Cuando la nostalgia aprieta (pero no ahoga)
Hay veces, sólo de vez en cuando, que me pregunto el porqué mantener este espacio. No siempre encuentro algo que decir, y cuando lo tengo no siempre se cómo expresarlo. Si a eso sumamos que alguno de mis amigos cocteleros escriben mejor que el premio Planeta, y que muchas de las cosas que a mi se me ocurren vosotros las plasmáis en vuestras páginas ocurre que no entiendo muy bien por qué lo mantengo yo.
La explicación más fácil es porque me gusta tener algo propio. Un sitio donde, independientemente de la gente que lo lee, que lo visita, que lo entiende, que lo aborrece, puedo hacer lo que me de la gana. Y además he conseguido “conocer” a personas que se que nunca hubiera podido conocer de otra manera, que no se sienten condicionadas por lo que hago, sino por lo que digo.
He aprendido a echar de menos un lugar que en realidad no existe. (Éste)
Y la historia viene a cuenta porque a veces (muchas veces) me ocurren pequeños terremotos emocionales que me hacen venir corriendo a contar las cosas que quiero sacar de dentro.
Ayer me enteré que en el pueblo donde comenzó mi caótica vida laboral ha vuelto a gobernar la izquierda. Yo trabajé durante dos años y medio en el ayuntamiento de un pueblo de la sierra madrileña donde los caciques campaban a sus anchas, y el increíble patrimonio natural del que disponen corría serio peligro de desaparecer en manos de sus desaforadas ansias de enriquecerse a costa de un urbanismo atroz.
Y cuando yo me di cuenta de que trabajaba para aquellos que gobernaban con leyes y moral opuesta a la que predico hubo una moción de censura que le dio el gobierno a una coalición de izquierdas. Los principios con los recién llegados fueron duros, porque a fuerza de obligarme a no significarme políticamente los recién llegados pensaron que era “una de los otros”, error que no quise enmendar en un principio, porque también estoy en contra de juzgar sin conocer ni preguntar, y esperaba que me dieran una oportunidad para ver y valorar cómo realizaba mi trabajo, y que no me mantuvieran porque les cayera mejor o peor.
Pero comenzamos a trabajar juntos y desde el punto de vista de realización personal, de motivación laboral y de ganas de trabajar fue el momento más emocionante y satisfactorio de mi vida. Yo no se si a alguno/a de vosotros/as os ha pasado, pero es grande sentirse así. Levantarte por la mañana creyendo sinceramente que las cosas pueden cambiar. Que se puede hacer algo para que la vida mejore, para que el pueblo crezca, ensanche, hasta que todo el mundo que lo desee quepa dentro.
Quizá lo que me hizo sentir bien fue que formaba parte de algo mucho mayor. Es como ver una máquina funcionando, y pensar que es un invento maravilloso, y meterte dentro de ella a ver cómo funciona y darte cuenta de que es aún mejor conocer los entresijos.
Hice amigos. Los suficientes como para que fueran los que me salvaron de morir asfixiada por una relación amorosa que me partió el alma en dos. Y lo pasamos muy bien. Jamás me he sentido tan a gusto hablando de política como en aquellos días. Las tertulias se alargaban, entre cervezas y tapas, y los madrugones eran menos terribles ante la esperanza de que los días fueran justo lo que queríamos que fueran.

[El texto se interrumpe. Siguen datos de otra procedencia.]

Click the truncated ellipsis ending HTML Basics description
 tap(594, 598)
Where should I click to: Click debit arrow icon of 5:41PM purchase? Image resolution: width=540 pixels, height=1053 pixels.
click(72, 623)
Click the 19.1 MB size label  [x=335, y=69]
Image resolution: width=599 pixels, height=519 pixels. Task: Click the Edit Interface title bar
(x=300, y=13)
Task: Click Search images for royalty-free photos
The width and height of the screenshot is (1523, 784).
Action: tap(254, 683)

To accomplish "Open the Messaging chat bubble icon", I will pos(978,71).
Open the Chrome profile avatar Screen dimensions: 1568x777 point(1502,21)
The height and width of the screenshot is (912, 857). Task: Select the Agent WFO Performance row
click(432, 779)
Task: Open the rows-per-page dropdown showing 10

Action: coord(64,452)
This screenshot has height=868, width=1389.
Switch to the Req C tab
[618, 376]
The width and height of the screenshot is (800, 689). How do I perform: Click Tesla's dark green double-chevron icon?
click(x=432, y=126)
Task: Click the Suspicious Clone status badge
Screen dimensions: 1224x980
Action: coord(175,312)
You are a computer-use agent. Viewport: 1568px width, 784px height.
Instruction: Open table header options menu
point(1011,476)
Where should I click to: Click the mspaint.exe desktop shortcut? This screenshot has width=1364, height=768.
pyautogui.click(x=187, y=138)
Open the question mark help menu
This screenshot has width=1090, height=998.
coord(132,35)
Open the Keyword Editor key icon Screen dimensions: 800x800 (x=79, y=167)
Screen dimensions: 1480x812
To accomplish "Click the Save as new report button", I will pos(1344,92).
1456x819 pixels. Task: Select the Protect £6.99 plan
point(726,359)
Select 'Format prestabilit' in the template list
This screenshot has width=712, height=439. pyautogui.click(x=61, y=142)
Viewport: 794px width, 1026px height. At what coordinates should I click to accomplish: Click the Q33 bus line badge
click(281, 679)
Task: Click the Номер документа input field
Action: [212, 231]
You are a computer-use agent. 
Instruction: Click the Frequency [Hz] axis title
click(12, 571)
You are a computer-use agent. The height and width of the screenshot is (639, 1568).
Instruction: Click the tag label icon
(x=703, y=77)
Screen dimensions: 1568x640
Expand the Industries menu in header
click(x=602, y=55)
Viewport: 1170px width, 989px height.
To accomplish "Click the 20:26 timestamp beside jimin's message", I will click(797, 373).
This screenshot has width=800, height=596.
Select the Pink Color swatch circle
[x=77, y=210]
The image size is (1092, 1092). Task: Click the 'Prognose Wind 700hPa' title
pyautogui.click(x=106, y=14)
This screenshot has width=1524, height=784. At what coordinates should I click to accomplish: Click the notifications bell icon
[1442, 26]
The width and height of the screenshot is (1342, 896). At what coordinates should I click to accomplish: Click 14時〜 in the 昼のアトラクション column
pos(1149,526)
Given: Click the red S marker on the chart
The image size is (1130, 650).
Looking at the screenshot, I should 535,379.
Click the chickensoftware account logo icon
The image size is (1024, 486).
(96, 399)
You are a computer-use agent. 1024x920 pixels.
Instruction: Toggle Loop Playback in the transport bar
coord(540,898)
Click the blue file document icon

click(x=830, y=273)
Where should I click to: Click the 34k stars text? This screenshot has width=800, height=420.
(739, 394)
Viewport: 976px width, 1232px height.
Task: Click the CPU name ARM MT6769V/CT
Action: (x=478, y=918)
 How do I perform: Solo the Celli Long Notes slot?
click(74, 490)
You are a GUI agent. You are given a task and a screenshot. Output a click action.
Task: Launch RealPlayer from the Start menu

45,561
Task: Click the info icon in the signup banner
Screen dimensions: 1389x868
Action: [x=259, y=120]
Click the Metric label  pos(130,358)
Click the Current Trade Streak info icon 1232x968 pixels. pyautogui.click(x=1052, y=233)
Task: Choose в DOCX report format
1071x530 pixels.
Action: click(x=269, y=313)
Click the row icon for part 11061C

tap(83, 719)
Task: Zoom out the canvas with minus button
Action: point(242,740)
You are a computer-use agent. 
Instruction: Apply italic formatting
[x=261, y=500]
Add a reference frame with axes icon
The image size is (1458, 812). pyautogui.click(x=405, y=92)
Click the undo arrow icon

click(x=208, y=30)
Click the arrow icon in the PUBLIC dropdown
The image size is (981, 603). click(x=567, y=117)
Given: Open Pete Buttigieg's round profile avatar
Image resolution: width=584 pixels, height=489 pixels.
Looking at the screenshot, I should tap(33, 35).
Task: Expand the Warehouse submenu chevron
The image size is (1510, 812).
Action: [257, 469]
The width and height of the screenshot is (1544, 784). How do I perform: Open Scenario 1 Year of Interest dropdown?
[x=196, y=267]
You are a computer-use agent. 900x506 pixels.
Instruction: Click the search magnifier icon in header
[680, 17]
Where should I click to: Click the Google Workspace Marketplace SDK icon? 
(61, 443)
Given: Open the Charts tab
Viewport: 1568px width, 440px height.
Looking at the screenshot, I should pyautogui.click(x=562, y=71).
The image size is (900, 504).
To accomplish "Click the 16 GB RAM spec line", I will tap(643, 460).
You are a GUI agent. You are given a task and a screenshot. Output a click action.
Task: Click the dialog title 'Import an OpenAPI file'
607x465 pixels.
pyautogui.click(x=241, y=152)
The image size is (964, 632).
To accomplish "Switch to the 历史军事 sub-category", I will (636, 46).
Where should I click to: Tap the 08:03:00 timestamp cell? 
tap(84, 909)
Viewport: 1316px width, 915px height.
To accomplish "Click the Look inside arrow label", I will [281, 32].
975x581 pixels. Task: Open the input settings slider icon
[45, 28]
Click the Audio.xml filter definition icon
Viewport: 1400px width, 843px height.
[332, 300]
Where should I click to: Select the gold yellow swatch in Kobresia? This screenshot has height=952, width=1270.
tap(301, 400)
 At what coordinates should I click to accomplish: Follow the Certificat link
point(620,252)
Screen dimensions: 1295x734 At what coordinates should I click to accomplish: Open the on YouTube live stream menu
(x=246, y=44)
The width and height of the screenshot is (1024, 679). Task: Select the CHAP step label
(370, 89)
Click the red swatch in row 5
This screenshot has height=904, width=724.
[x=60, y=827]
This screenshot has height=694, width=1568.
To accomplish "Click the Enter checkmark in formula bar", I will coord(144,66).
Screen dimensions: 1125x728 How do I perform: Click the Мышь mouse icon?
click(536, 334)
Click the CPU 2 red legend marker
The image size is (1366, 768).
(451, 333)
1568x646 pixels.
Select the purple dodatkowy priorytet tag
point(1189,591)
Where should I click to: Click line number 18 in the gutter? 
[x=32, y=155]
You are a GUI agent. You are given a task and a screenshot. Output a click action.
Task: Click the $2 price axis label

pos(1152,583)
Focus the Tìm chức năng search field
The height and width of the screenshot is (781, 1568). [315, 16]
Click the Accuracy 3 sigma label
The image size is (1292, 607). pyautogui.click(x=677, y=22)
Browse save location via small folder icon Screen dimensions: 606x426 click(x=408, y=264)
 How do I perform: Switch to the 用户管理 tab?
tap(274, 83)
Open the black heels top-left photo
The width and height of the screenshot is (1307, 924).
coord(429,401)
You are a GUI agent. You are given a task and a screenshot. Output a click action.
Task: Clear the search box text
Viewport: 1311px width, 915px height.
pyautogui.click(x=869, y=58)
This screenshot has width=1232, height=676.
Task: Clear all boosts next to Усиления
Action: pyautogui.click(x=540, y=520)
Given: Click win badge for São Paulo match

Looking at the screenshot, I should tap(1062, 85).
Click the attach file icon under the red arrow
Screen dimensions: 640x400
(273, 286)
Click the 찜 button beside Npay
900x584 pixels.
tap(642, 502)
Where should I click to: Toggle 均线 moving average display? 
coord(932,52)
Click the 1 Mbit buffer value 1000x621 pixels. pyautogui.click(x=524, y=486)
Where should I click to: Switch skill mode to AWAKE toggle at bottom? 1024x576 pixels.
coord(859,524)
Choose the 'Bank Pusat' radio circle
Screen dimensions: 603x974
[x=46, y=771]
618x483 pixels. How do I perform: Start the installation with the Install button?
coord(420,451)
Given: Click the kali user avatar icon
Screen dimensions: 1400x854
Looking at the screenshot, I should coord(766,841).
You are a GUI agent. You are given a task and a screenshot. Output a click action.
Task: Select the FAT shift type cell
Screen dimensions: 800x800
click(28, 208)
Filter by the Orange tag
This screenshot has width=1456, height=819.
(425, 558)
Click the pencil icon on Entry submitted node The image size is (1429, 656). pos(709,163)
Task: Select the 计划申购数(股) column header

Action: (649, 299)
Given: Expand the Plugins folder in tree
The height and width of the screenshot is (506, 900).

El trabajo en obra, donde yo estaba, era duro. Pero la gente agradecía lo que hacía, y cuando tenía problemas siempre había alguien para intentar echarme un cable. Comía en el mejor bar de comida casera que hasta ahora he conocido, y aún hoy sueño con esas lentejas que hacían de los miércoles el mejor día de la semana.
Algún día hablaré de Nacho, porque él recuperó (de allá donde estuviera) mi autoestima, y me hizo ver que nada ni nadie puede eclipsar la luz que cada uno/a de nosotros/as llevamos dentro. Me amó sin condiciones, pero yo no pude. Quizá no teníamos que estar juntos. Quizá no fue el momento. No lo se, y tampoco importa, porque esté donde esté y haga lo que haga habrá encontrado su camino. Estoy segura.
Fuimos un grupo variopinto, hombre y mujeres, de todas las edades, en la que el entusiasmo se pegaba de unos a otros, motivándonos a mejorar en cada una de las cosas que hiciéramos.
No todo fue perfecto. Se tomaron muchas decisiones equivocadas, y se contó con gente que, a pesar de promulgar ideas progresistas lo único que buscaba era el lucro personal. Había que luchar contra los caciques expulsados, porque son de esa gente que jamás se da por vencida. Y lidiar con tensiones internas con aquellos que dieron el voto a los que gobernaban propiciando el cambio.
Y mientras mi vida emocional se derrumbaba aquello, que era sólo mío, que sacaba a la luz a "la Marta" que siempre he querido ser, crecía poco a poco, permitiéndome una vez más ensanchar mis fronteras, para poder vivir en una amplitud de conocimiento y comprensión que anhelaba desde tiempos universitarios.
Sin embargo aquello acabó de la manera que tenía que acabar. Una falta de confianza de los “concejales llave” volvió a dejar al partido de izquierdas sin apoyo, gobernando en minoría, hasta que las nuevas elecciones del 2003 dieron como resultado que una mujer retorcida y dañina fuera la nueva alcaldesa.
Se despidió a todo el personal del ayuntamiento que no era funcionario (con indemnizaciones millonarias a los trabajadores, la menda incluida, por ser improcedentes tras juicios donde las mentiras volaban de mano en mano) y se hizo la vida imposible a los que eran fijos, dando como resultado dos bajas por depresión y varias demandas. La policía local estaba en el ajo, y nunca fui tan consciente como entonces de lo lejos que se podía llegar con la corrupción, la mentira y las ansias de poder.
Me fui, y busqué trabajo en otro sitio.
Ese otoño perdí cosas que jamás olvidaré. De repente dejaba el trabajo y mi relación, dejando en el camino a amigos y amigas de ambos sitios a los que había dedicado todo mi tiempo y esperanzas. Por un lado la gente del pueblo. Por otro la panda del que me dejó. Todos parte de mí. En ambos grupos creí formar parte de un todo.
Me quedé como una cáscara de nuez. Vacía, pero aún flotando en la corriente sin saber donde iba.
Las cosas se arreglaron rápido, porque JB y un nuevo trabajo en el que mi amiga Marta cubrió casi todos los huecos (ella solita) que había dejado los que me faltaban repararon las heridas con tal rapidez que cuando me dolían ya no recordaba por qué era.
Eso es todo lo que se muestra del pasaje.